(Collected data entries)
▼▼▼
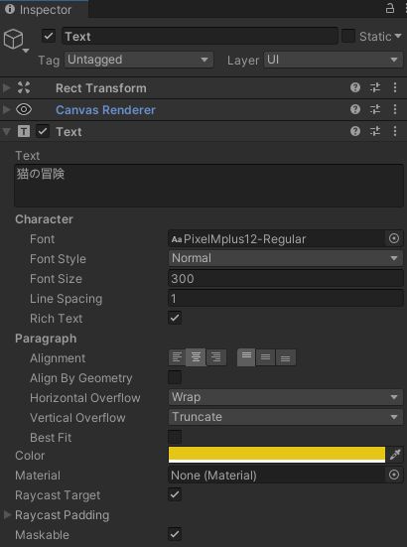Expand the Rect Transform component

(7, 87)
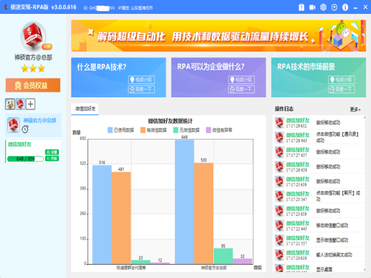Click 百度一下 on RPA技术的市场前景 card
This screenshot has height=278, width=371.
click(341, 89)
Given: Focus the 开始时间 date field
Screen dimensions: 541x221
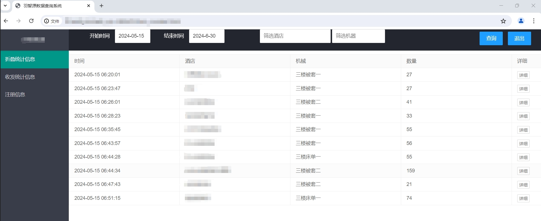Looking at the screenshot, I should 132,36.
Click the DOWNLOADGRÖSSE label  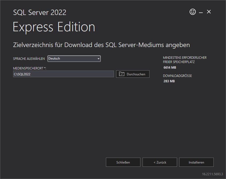pos(177,76)
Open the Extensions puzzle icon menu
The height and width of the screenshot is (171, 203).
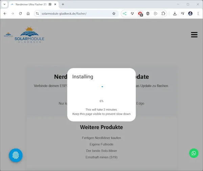click(x=163, y=14)
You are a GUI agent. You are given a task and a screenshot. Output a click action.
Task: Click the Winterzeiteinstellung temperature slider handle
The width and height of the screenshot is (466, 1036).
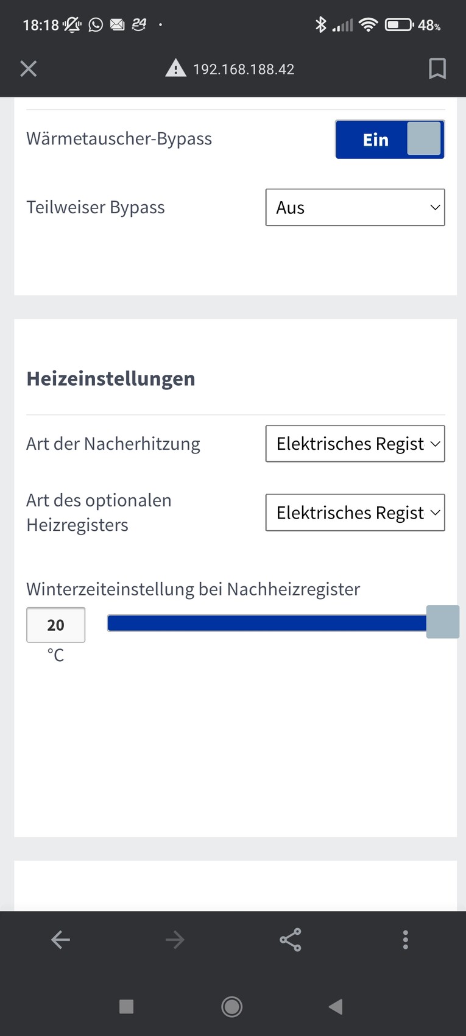(x=443, y=622)
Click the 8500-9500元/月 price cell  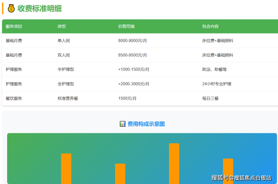132,55
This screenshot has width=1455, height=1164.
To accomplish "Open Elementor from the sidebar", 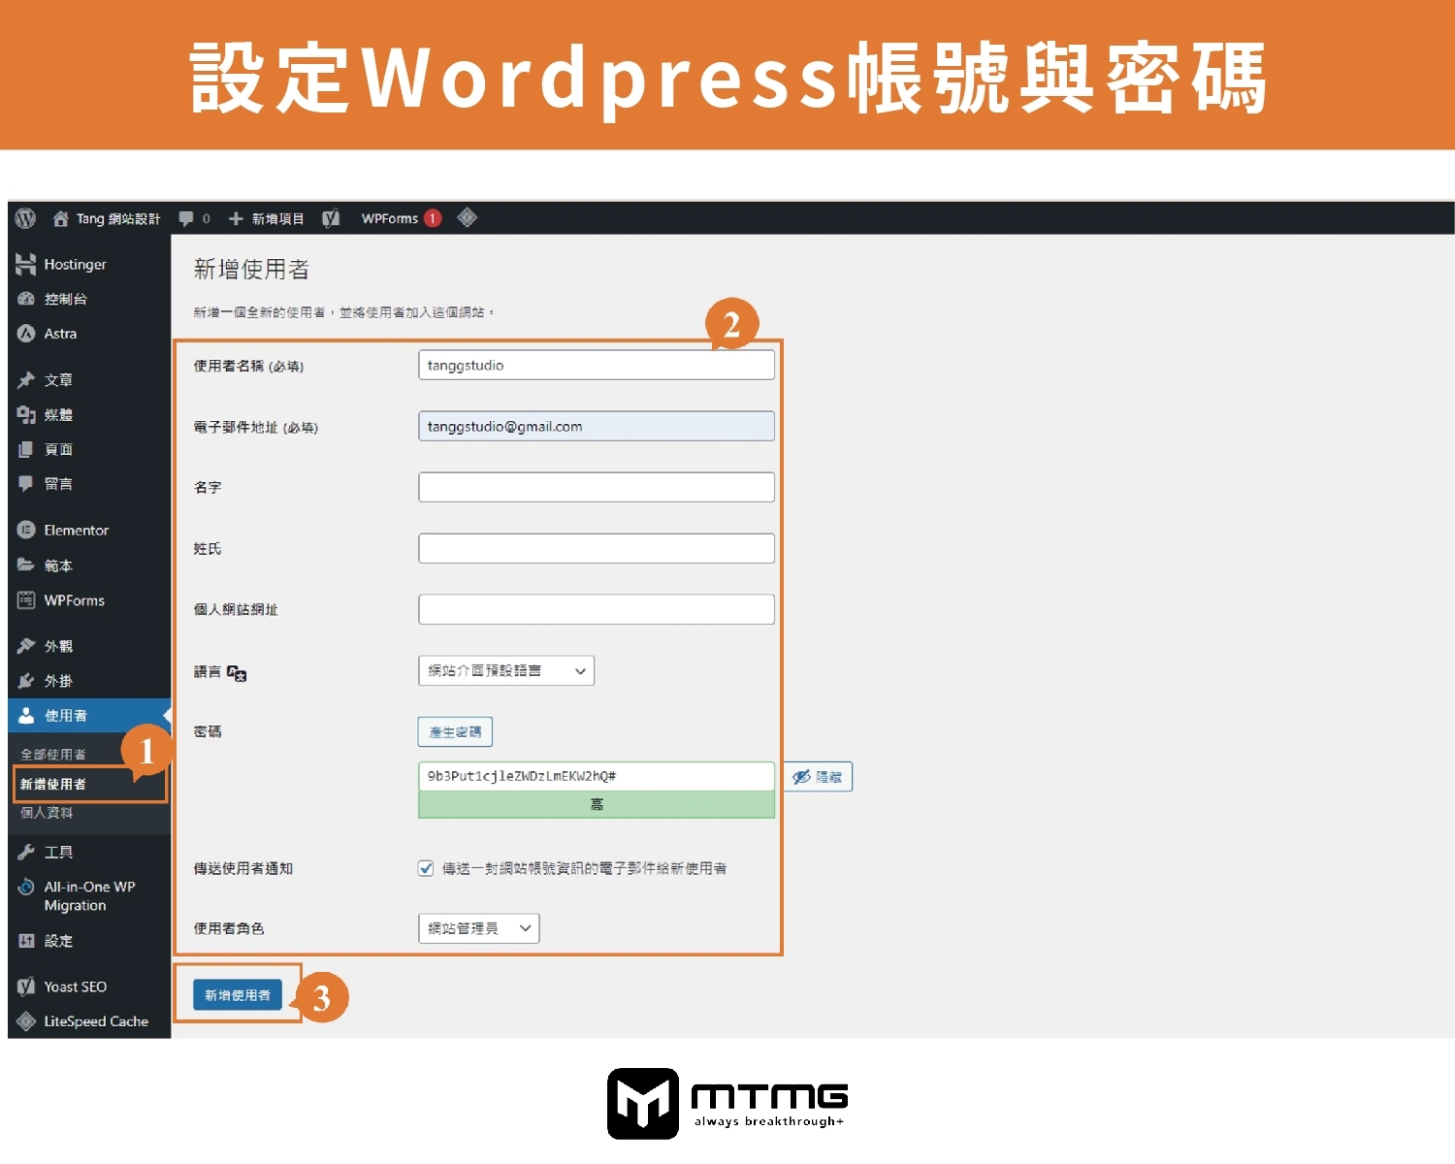I will pos(26,531).
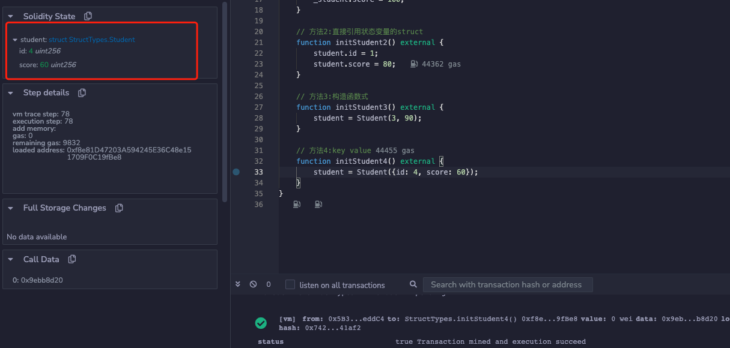Click copy icon beside Full Storage Changes
Viewport: 730px width, 348px height.
point(119,208)
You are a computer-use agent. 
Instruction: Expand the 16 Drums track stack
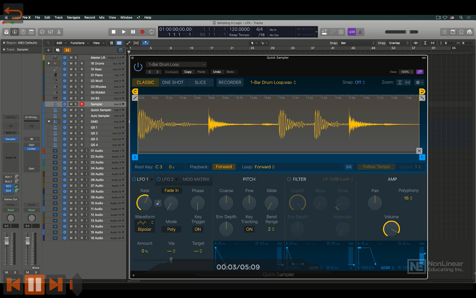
▲▲▲
* **YOUR INSTRUCTIONS**
From the entries above, copy each line that holds "agent".

* **REPLY**
You are a GUI agent. You are given a task and a screenshot. Output a click action.
You are a computer-use agent. 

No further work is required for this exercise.